** begin **

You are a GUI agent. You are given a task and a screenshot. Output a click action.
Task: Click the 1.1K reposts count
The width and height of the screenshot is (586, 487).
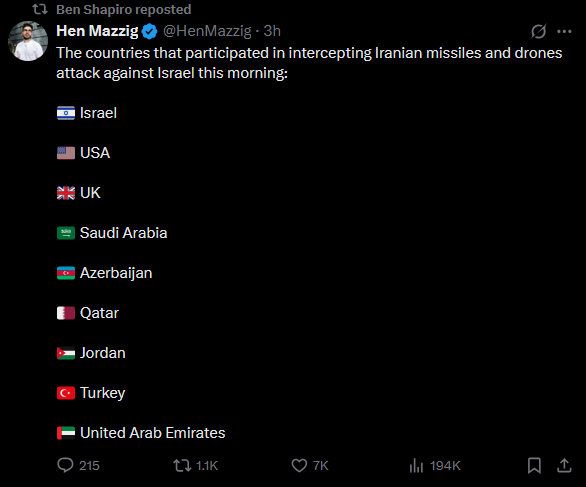pos(207,466)
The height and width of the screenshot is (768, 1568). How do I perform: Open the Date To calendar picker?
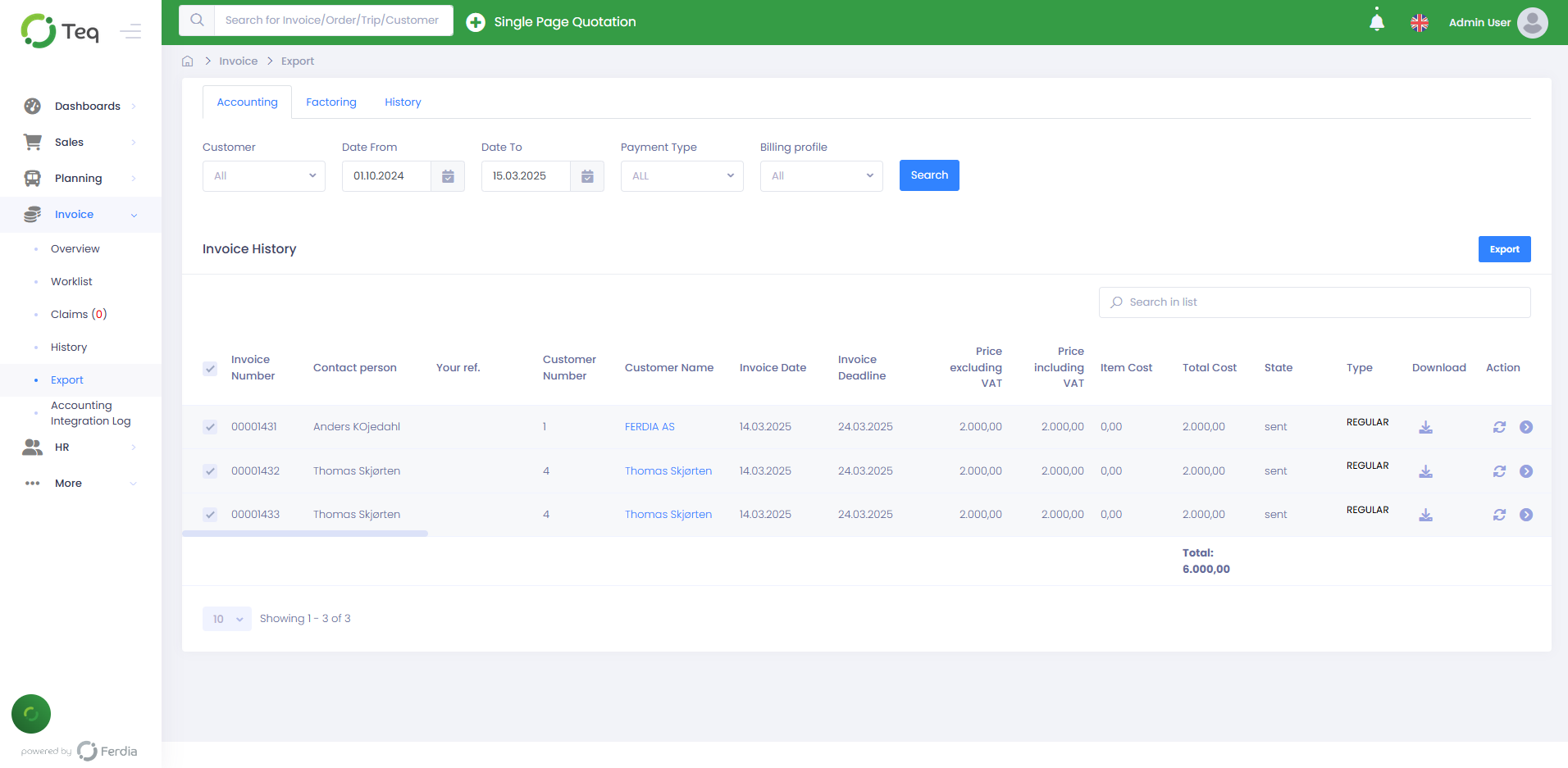pyautogui.click(x=587, y=176)
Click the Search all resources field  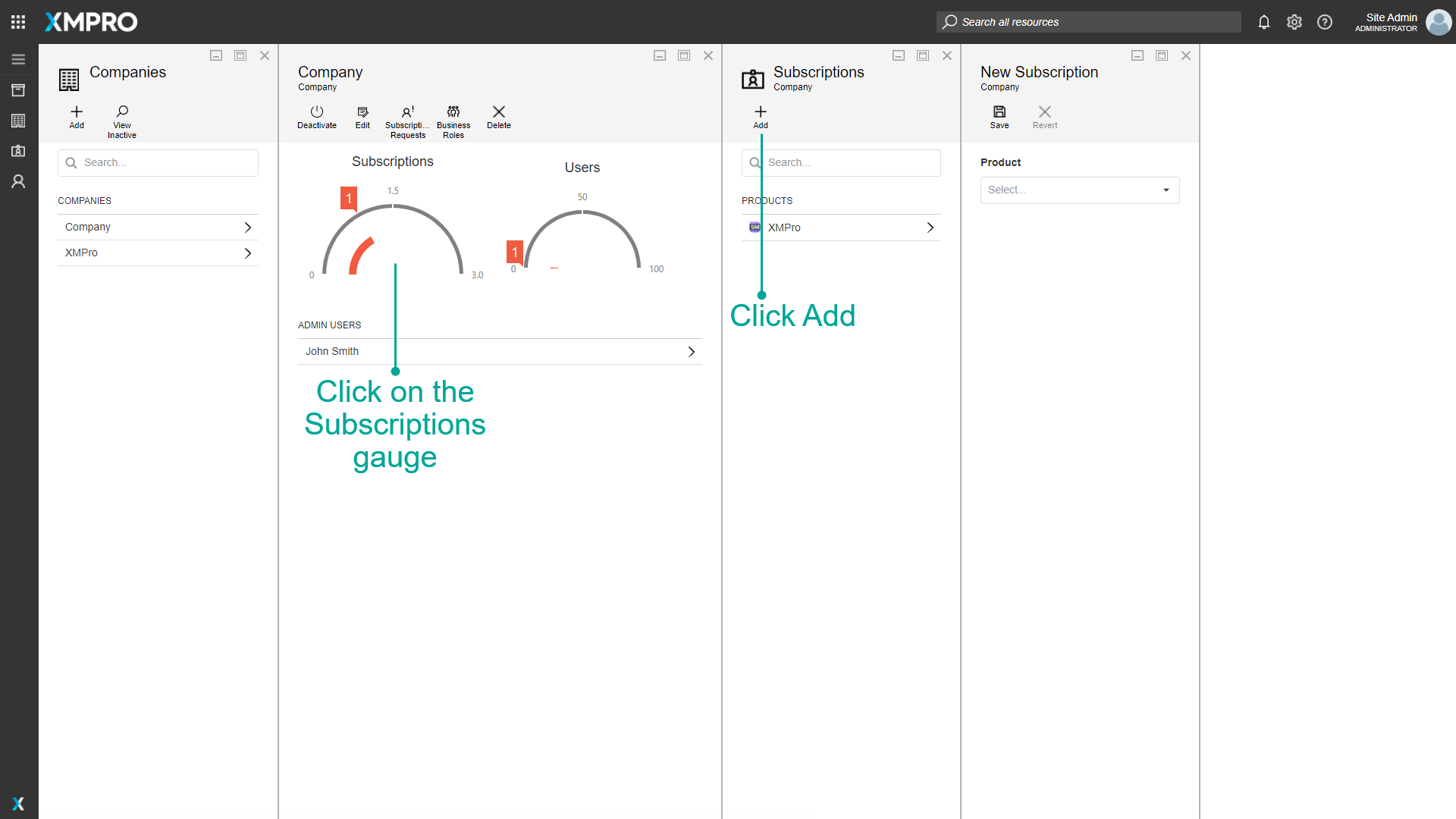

** end **

• **WORK TO DO**
Write out all the records again with every "screenshot" replaced by "image" and nothing else changed. Leave out the pictures.

• **FINISHED ANSWER**
You are a GUI agent. You are given a task and a image. Output a click action.
Task: Click the 1.1K reposts count
The width and height of the image is (586, 487).
pos(207,466)
The height and width of the image is (768, 1568). How do I perform: Open the Date To calendar picker?
pyautogui.click(x=587, y=176)
Click the Search all resources field  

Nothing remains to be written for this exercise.